You will be responsible for 1) working directly with researchers to understand data transformations (e.g.
recoding, data correction, new variable construction, harmonization, and other logical edits) that need to
be performed; 2) developing domain expertise with our large-scale demographic datasets; 3) bringing
appropriate technologies to bear to execute these transformations to our datasets with aggressive
performance requirements; 4) creating modular frameworks which allow researchers to express and apply
edits to the data workflows; 5) creating and maintaining user interfaces to allow researchers to efficiently
manage processing tasks and make the underlying complexity as transparent as possible; 6) transitioning
existing processes to leverage these new technologies and approaches; and, 7) providing end user support
and developer mentorship for these systems.
In this role, you will make a significant contribution to the MPC’s ongoing transition to next-generation
storage and computation technologies, such as Hadoop-based platforms and column-store databases, with
an opportunity to work closely with peers from other product teams at the Center.
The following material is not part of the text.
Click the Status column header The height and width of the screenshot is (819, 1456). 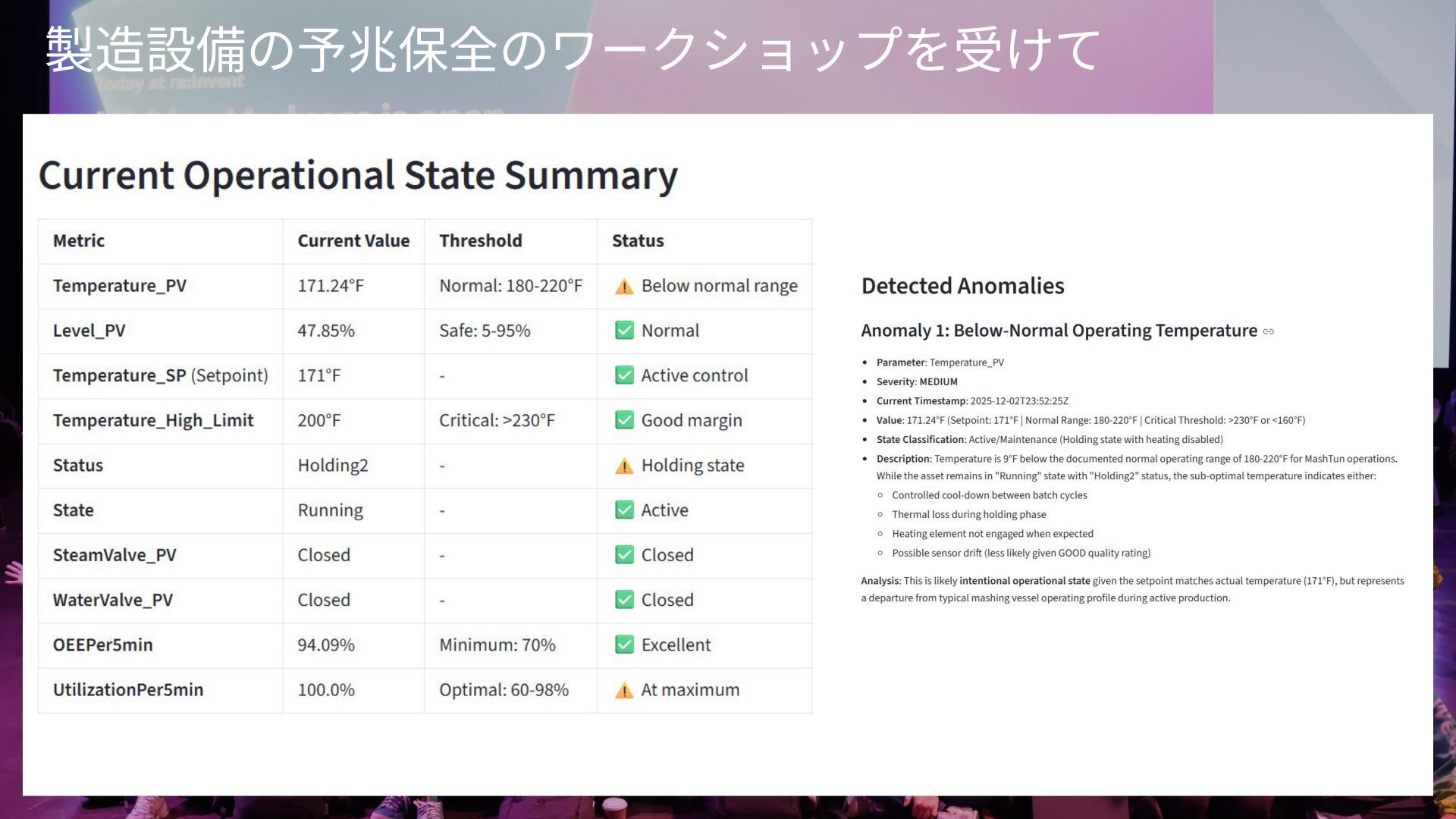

You will work
throughout the project life cycle, from architecture and design through implementation to deployment and
support. You must be able to work largely independently on complex projects and take complete technical
ownership of the applications that are developed.

Work Breakdown

  • 30% Software Architecture and Design. Analyzing business needs, architecting designs, and
    implementing solutions, including interaction with researchers and end-users.
  • 50% Software Implementation. Coding, refactoring, and testing in a team environment.• 10% Deployment and Support. Working with operations staff to build out infrastructure to support
    new systems. Developing deployment processes to production environments. Providing system
    support to the team and our researchers.
  • 10% Other duties as assigned. Mentoring of junior developers, professional development activities,
    participation in IT working groups, and other tasks as assigned.

Qualifications
The minimum requirements for this position are four years of professional software development
experience with a related bachelor’s degree or six years of professional software development experience
with a non-related bachelor’s degree.

Experience must include:

  • Proficiency with C/C++
  • Proficiency with at least one scripting language, such as Python, Perl or Ruby
  • Proven track record of effective work planning/managing of software development projects
  • Experience with a database management system (RDBMS or otherwise)
  • Excellent oral and written communication skills with technical and non-technical audiences

Additional selection criteria include experience with the following: iPython; Automating data processing
workflows; Creating or working with domain-specific languages (DSLs); Machine learning and data
mining approaches; Distributed PostgreSQL (e.g. plproxy, Postgres-XL, sharding); RDBMS-alternative
technologies such as Hadoop, HDFS or Spark; Familiarity with distributed computing in a high
performance computing environment; and working in an academic research environment.
Application Procedures
Please apply using the University of Minnesota’s online employment system (http://z.umn.edu/roy). Attach a
cover letter, resume, and contact information for three professional references to your online application. Your
cover letter is a great opportunity for you to explain your interest in our position opening and to highlight your
relevant skills and abilities. The search committee will begin its review of applications immediately upon
receipt; the position will remain open until filled.
Any offer of employment is contingent upon the successful completion of a background check. Our
presumption is that prospective employees are eligible to work here. Criminal convictions do not automatically
disqualify finalists from employment.